There will always be those kinds of people in any day and age. People that are simply too resistant to change– to advancement in culture and technology. Did people openly welcome cars when they were first invented? They didn’t. In fact, the vast majority still preferred their horse carriages over those rickety automobile deathtraps.
Simply put, when something is new and unusual appears, people are too intimidated by it. All because they subconsciously desire stability and consistency – they want their reality and day-to-day lives remain the same. Thus the volatility and uncertainty of a new thing create fear.
But as time goes on, new generations are born. The new things aren’t new to them. But it’s something that has existed their entire lives. So all of it becomes normal and accepted. And this goes on in an endless loop. It happened to the car, the radio, the TV, the internet, and it will happen to many more new things in the future. Like what’s happening to eSports right now.
So are eSports real sports? Of course, they are! Why shouldn’t they be?
Let’s take the definition of “sport” from the Oxford Dictionary:
“an activity involving physical exertion and skill in which an individual or team competes against another or others for entertainment.”
So basically, any and all competitive online games can be considered a sport because:
- There’s still physical exertion – players get tired and injured physically from playing the game (carpal tunnel syndrome, etc);
- It takes skill to beat other players, and professional players are way above the rest (Faker from League of Legends, etc);
- There are games you can play individually (Starcraft 2, Tekken 7, etc) and games you can play in a team (Dota 2, CS: GO, etc);
- And all of these games get popular because they’re entertaining to play and watch.
But they’re not as popular as regular sports?
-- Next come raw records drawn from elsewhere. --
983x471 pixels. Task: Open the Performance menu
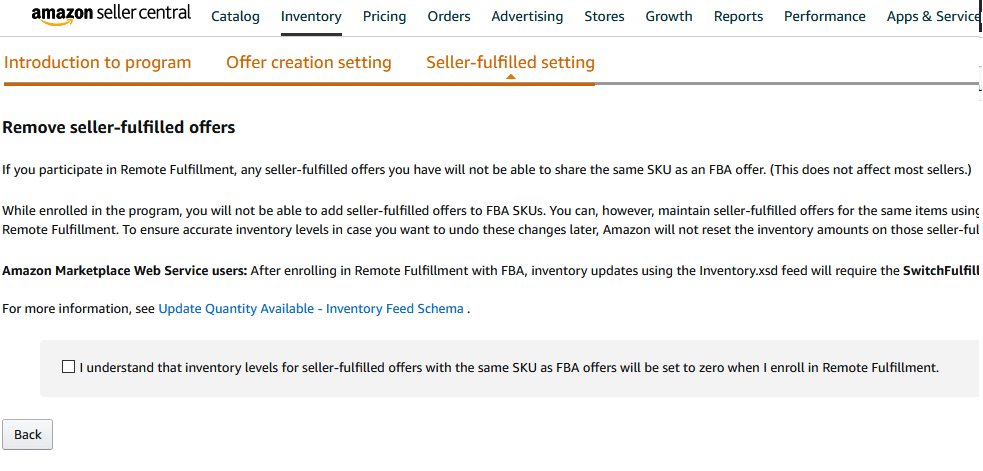[824, 17]
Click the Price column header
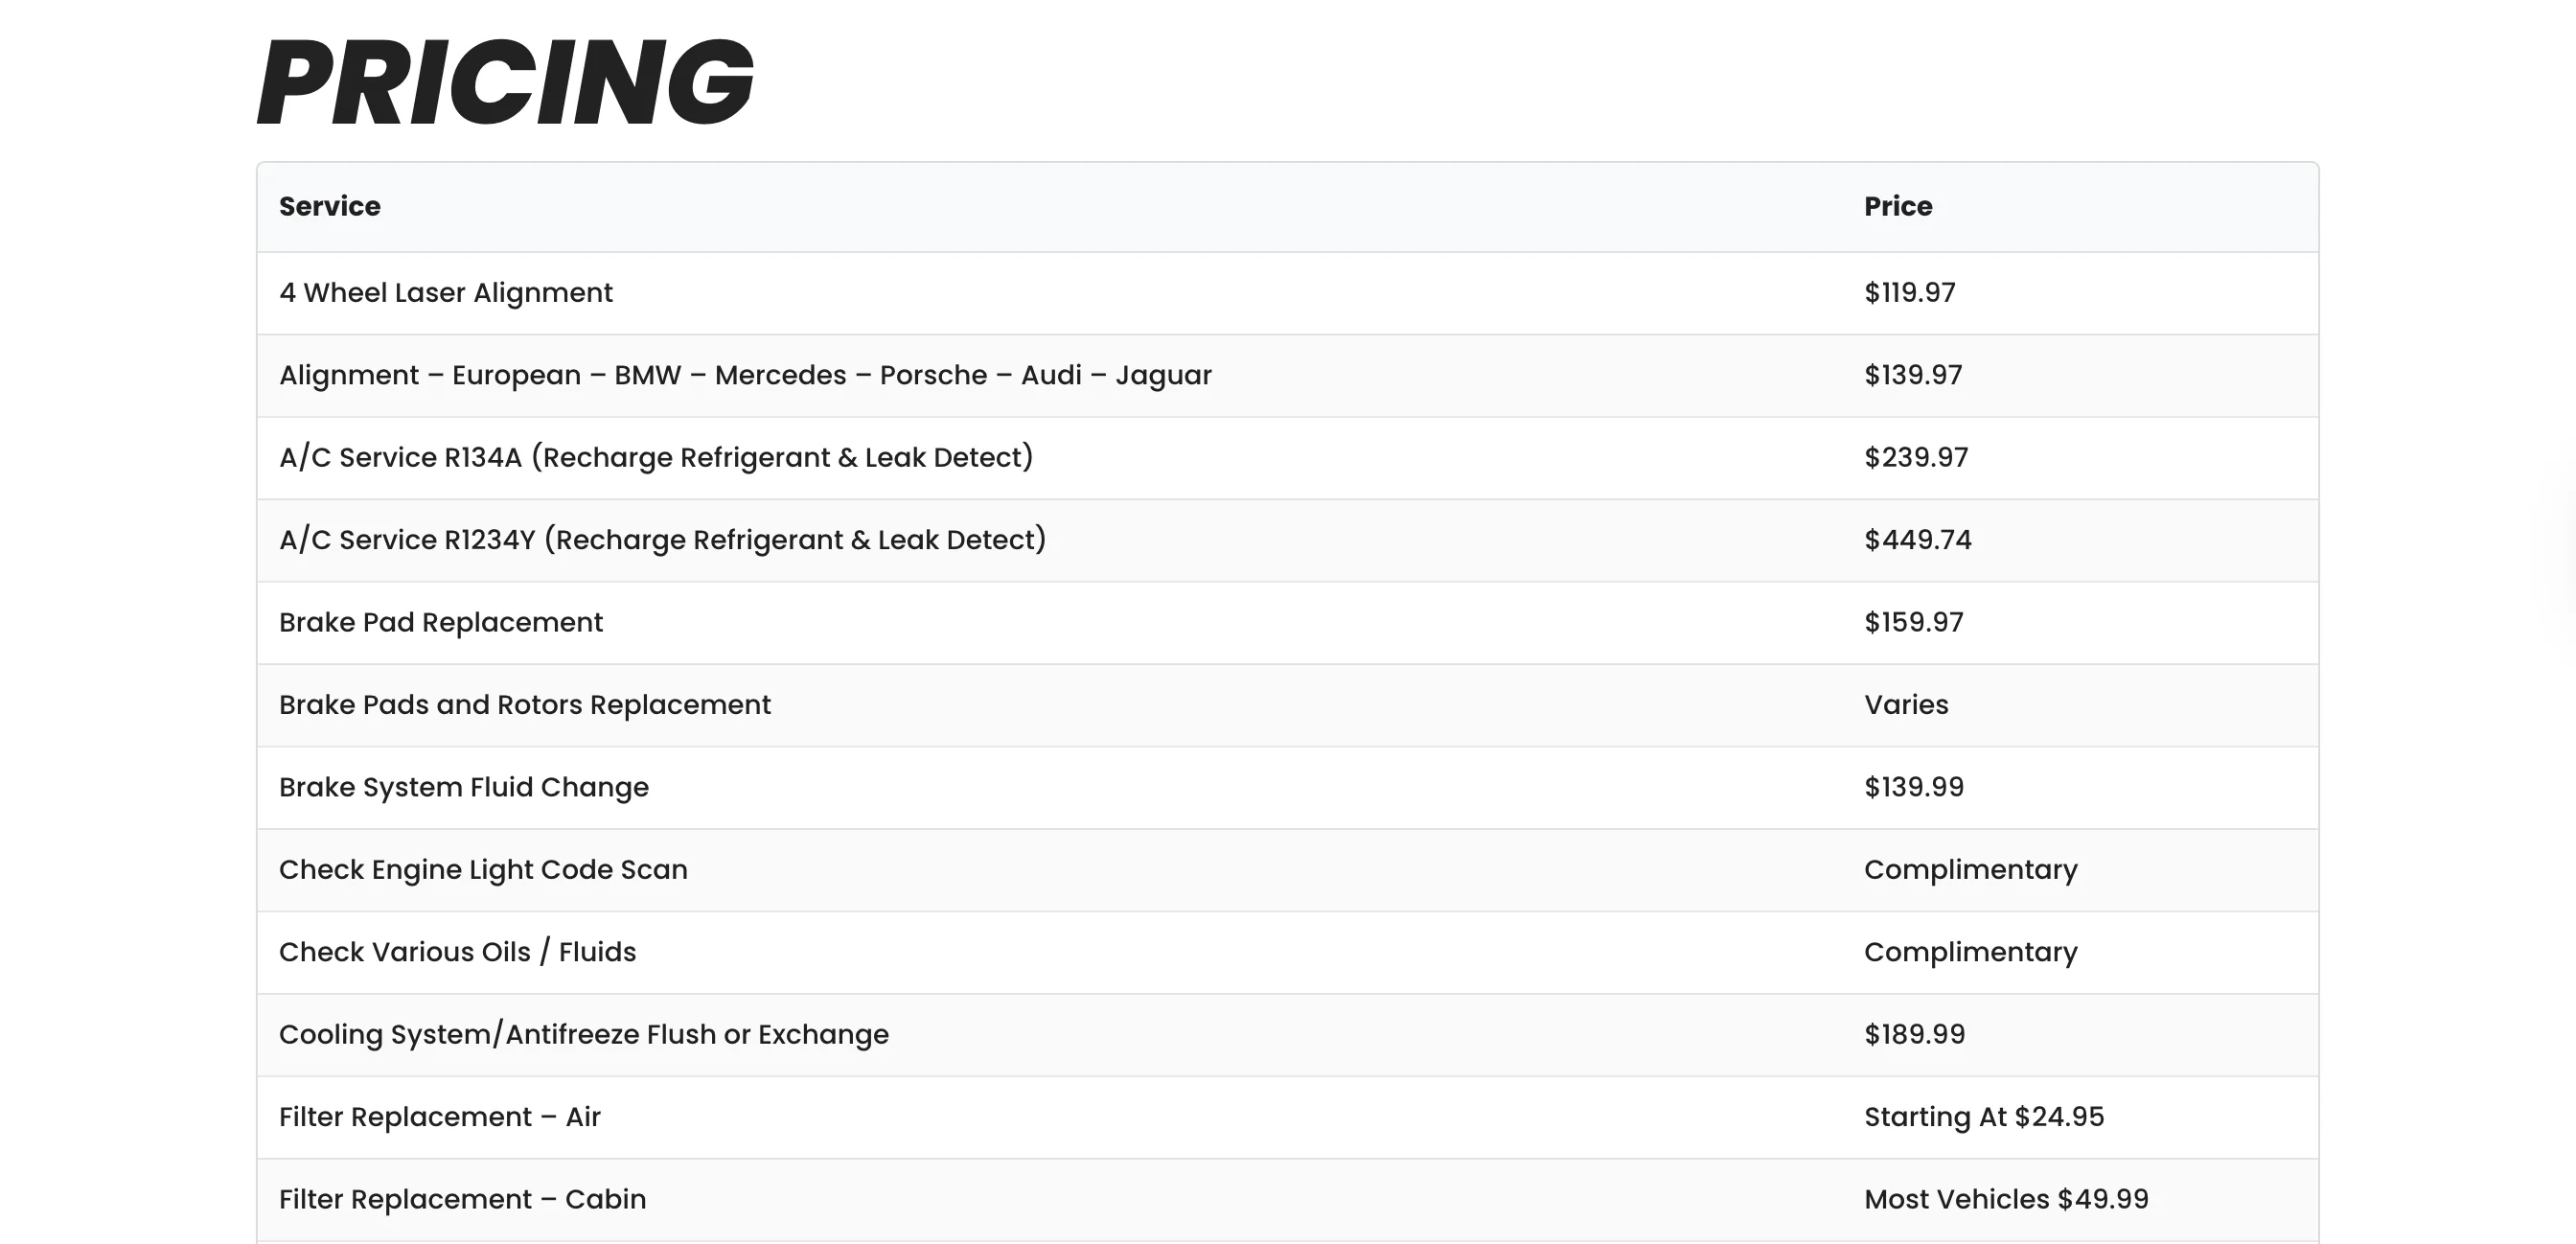2576x1244 pixels. (x=1898, y=206)
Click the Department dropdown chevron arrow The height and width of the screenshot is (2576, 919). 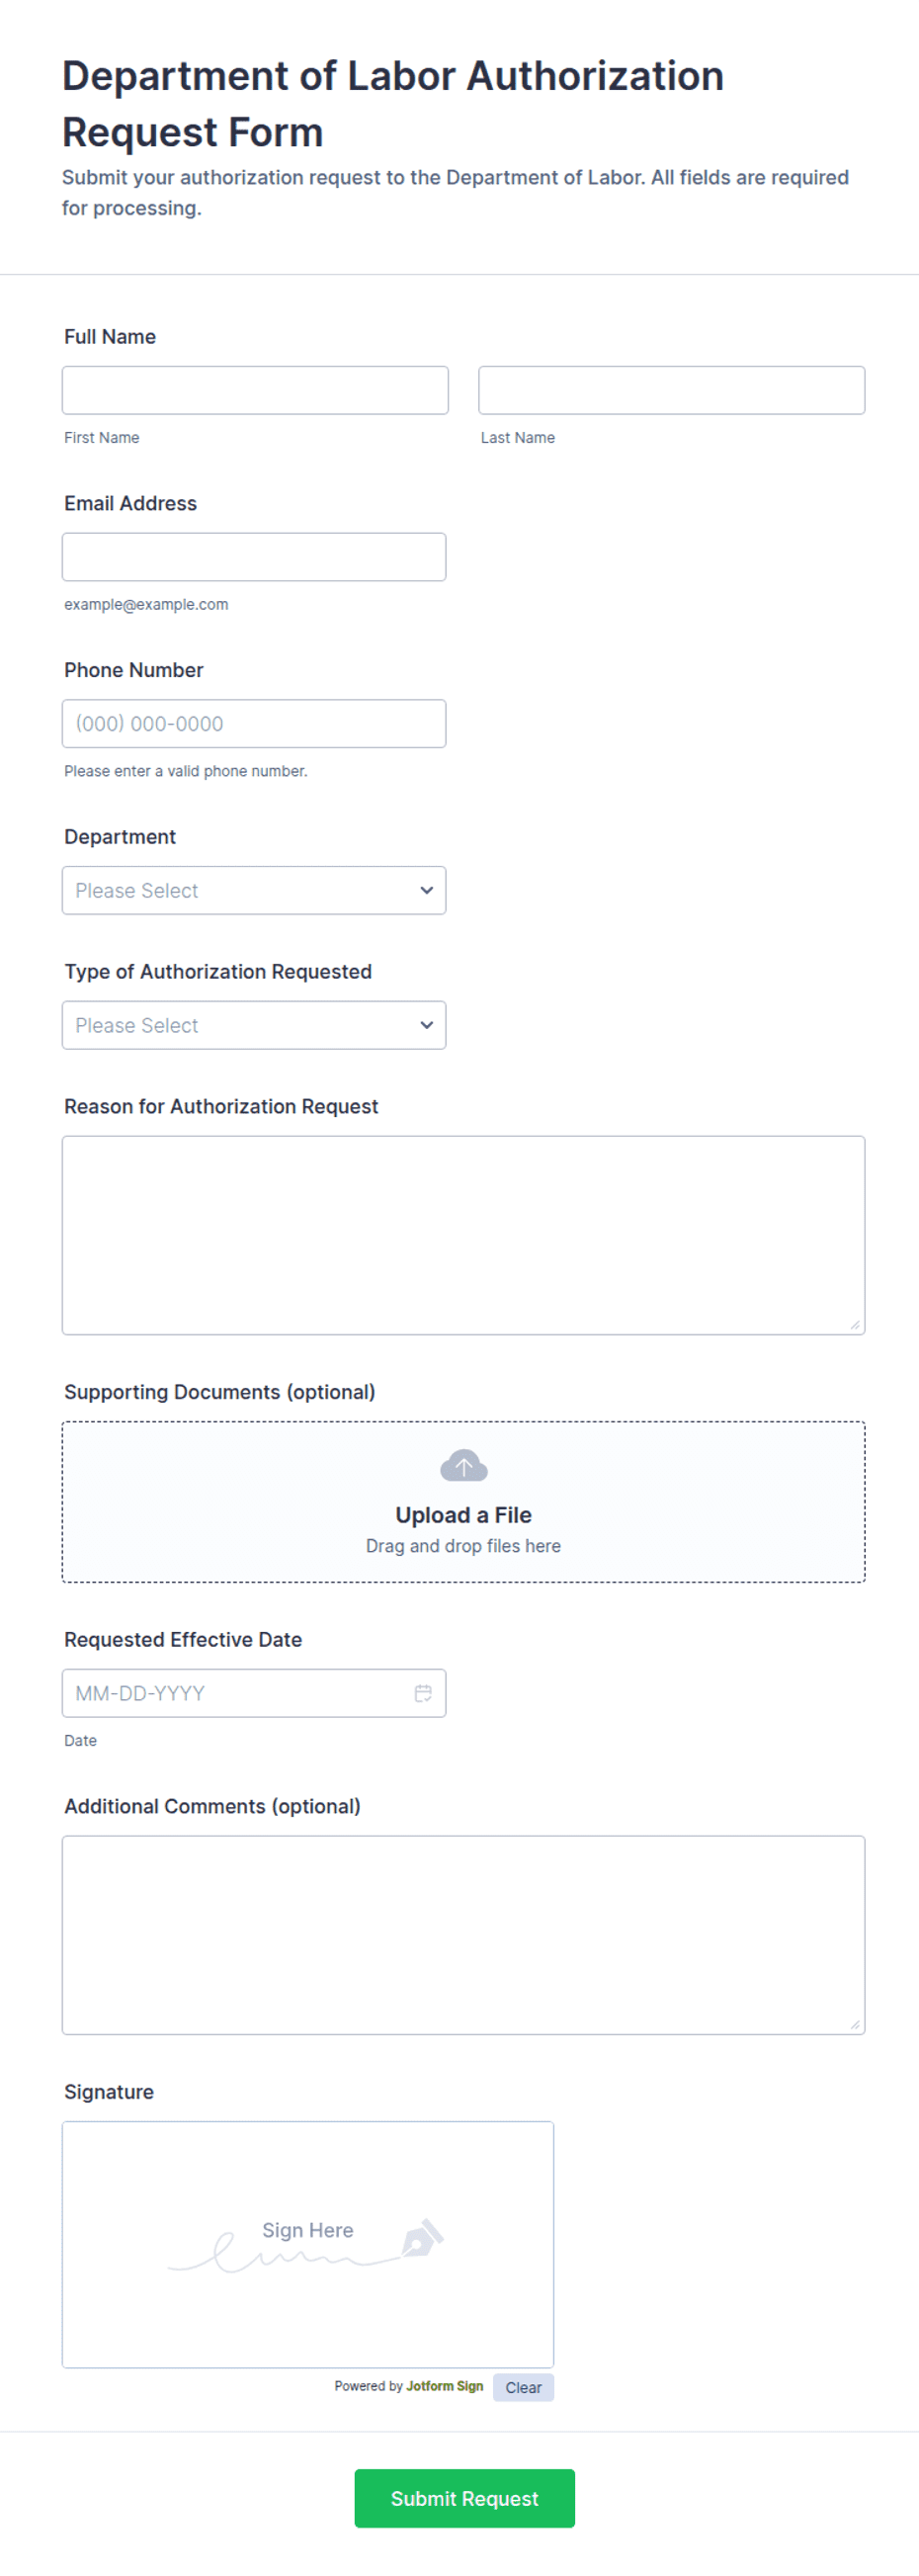pyautogui.click(x=427, y=890)
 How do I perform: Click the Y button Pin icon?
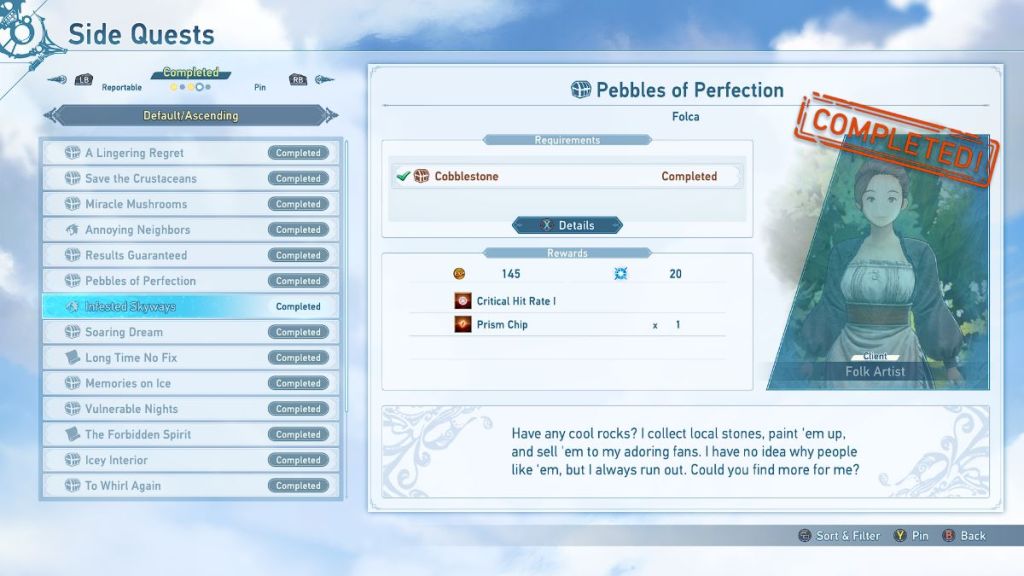[899, 536]
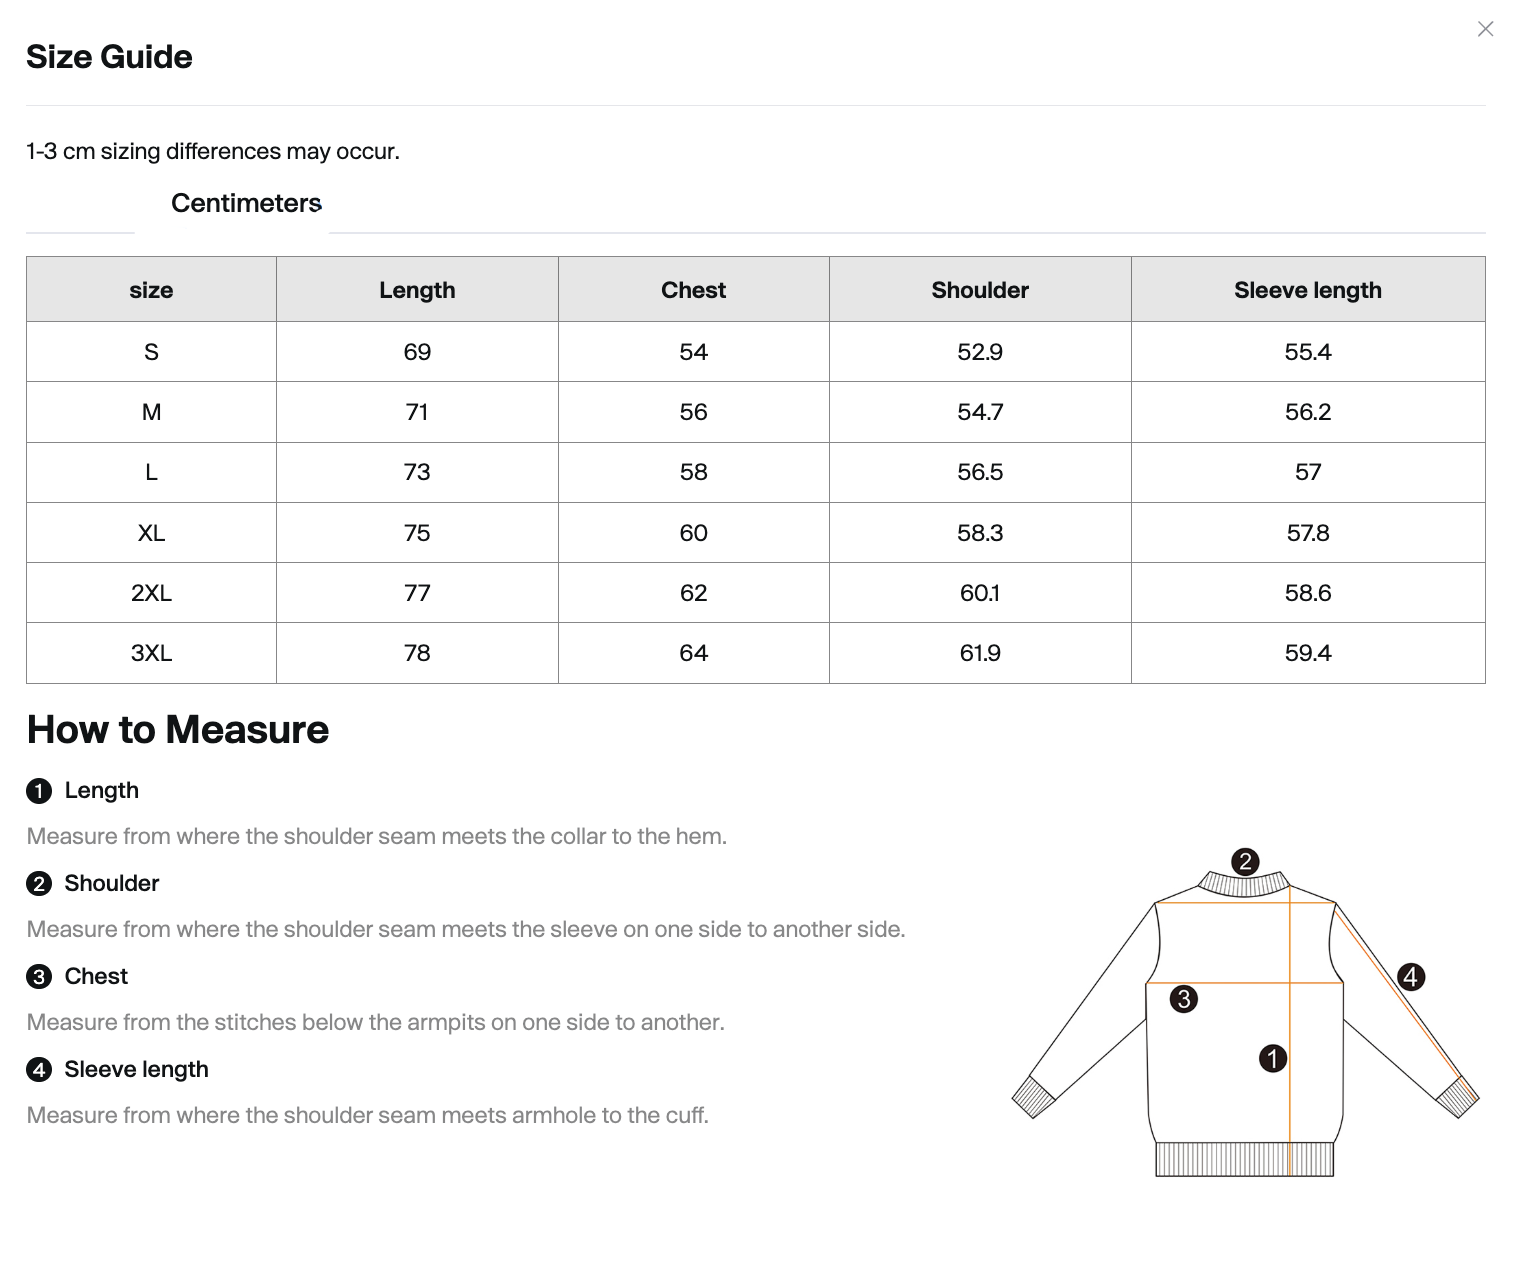Click badge 2 above the sweater collar

1244,860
Right? Well, you tell me how popular is eSports based on this picture:
Yes, that’s an eSports venue. Not quite what the naysayers would have you believe, is it? What about the viewership for finals?
The difference is noticeable and it will only get bigger in the future as eSports grow. But despite that, professional eSports players still lose out in earnings.
Right now, the traditional athlete with the most earnings is the boxer, Floyd Mayweather, with a staggering $285 million. Whereas the cyber athlete with the most earnings is the Dota 2 player Kuro “KuroKy” Takhasomi with an impressive $4.1 million.
But who’s to say this won’t change in the future? With the current growth rate for the video game market, eSports is set only to get bigger and bigger. So eventually, professional video game players will have comparable if not higher earnings. And maybe one day, kids will ask their grandparents: “is basketball a real sport?”